Stored data entries
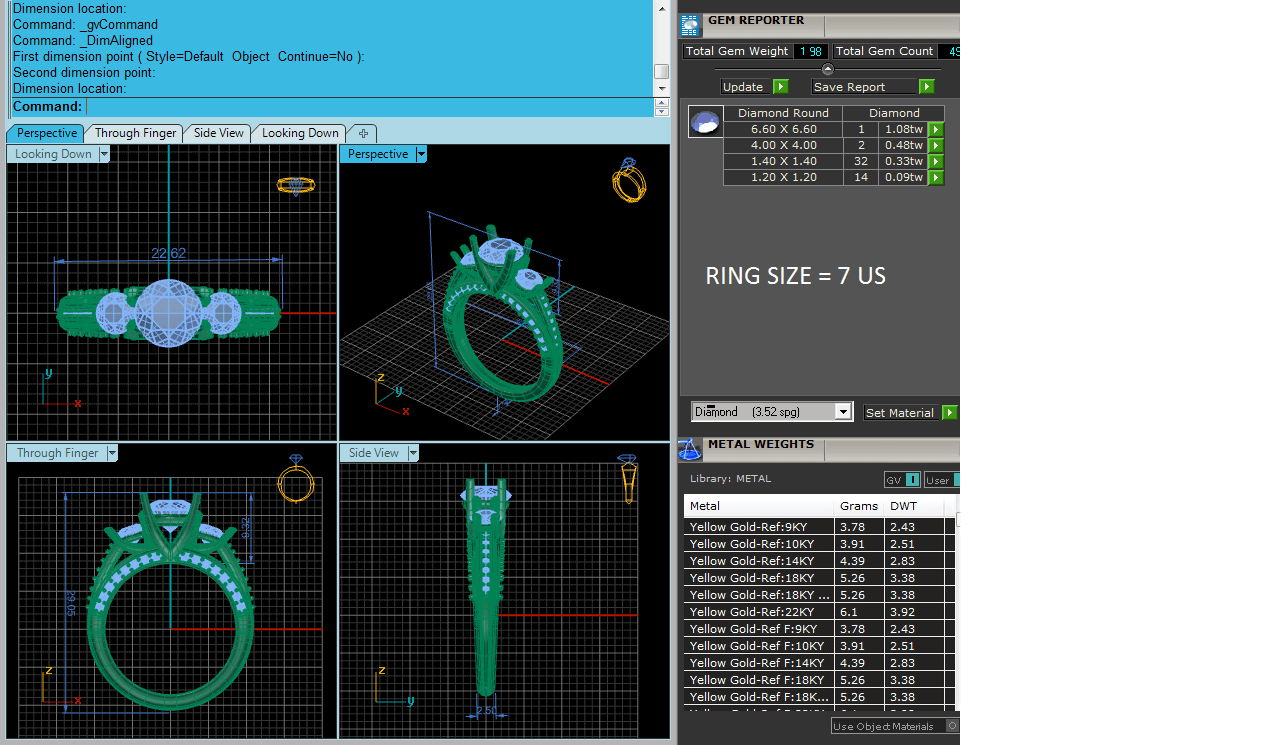Click the Metal Weights panel icon
Image resolution: width=1274 pixels, height=745 pixels.
690,450
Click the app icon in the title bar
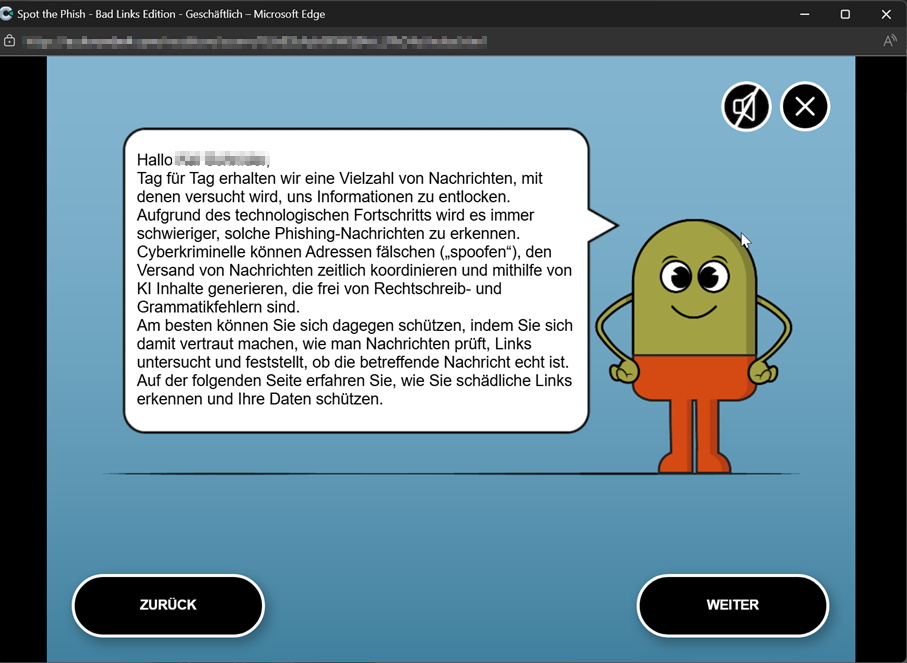 click(8, 14)
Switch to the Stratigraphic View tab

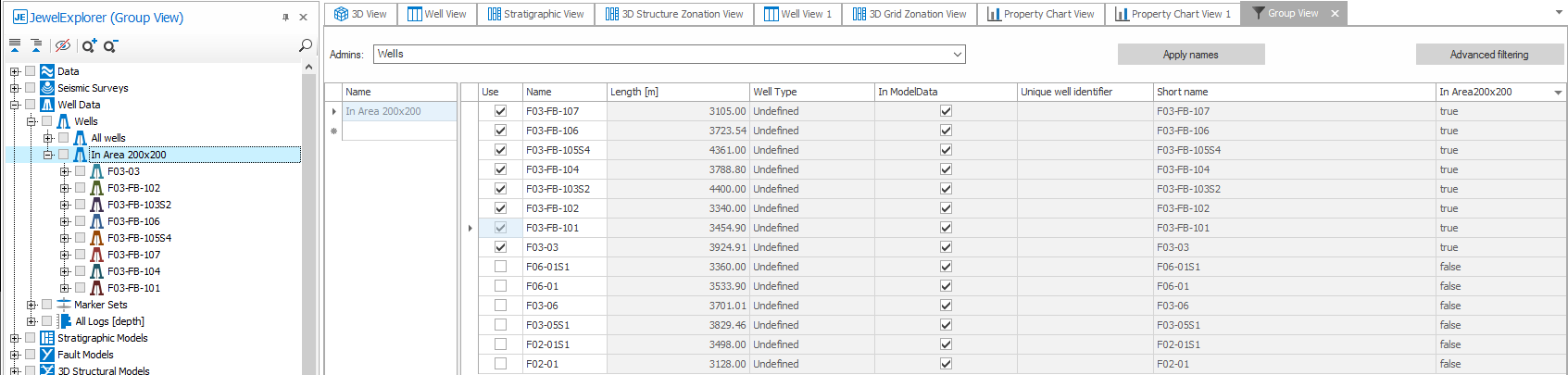[x=535, y=14]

**Assigned task**
Copy exactly and only this span: the line with "Click the app icon in the title bar" through the final line of the entries, both ends included, with the pictures left out.

**Solution below**
Click the app icon in the title bar
 click(8, 14)
Switch to the Stratigraphic View tab

[x=535, y=14]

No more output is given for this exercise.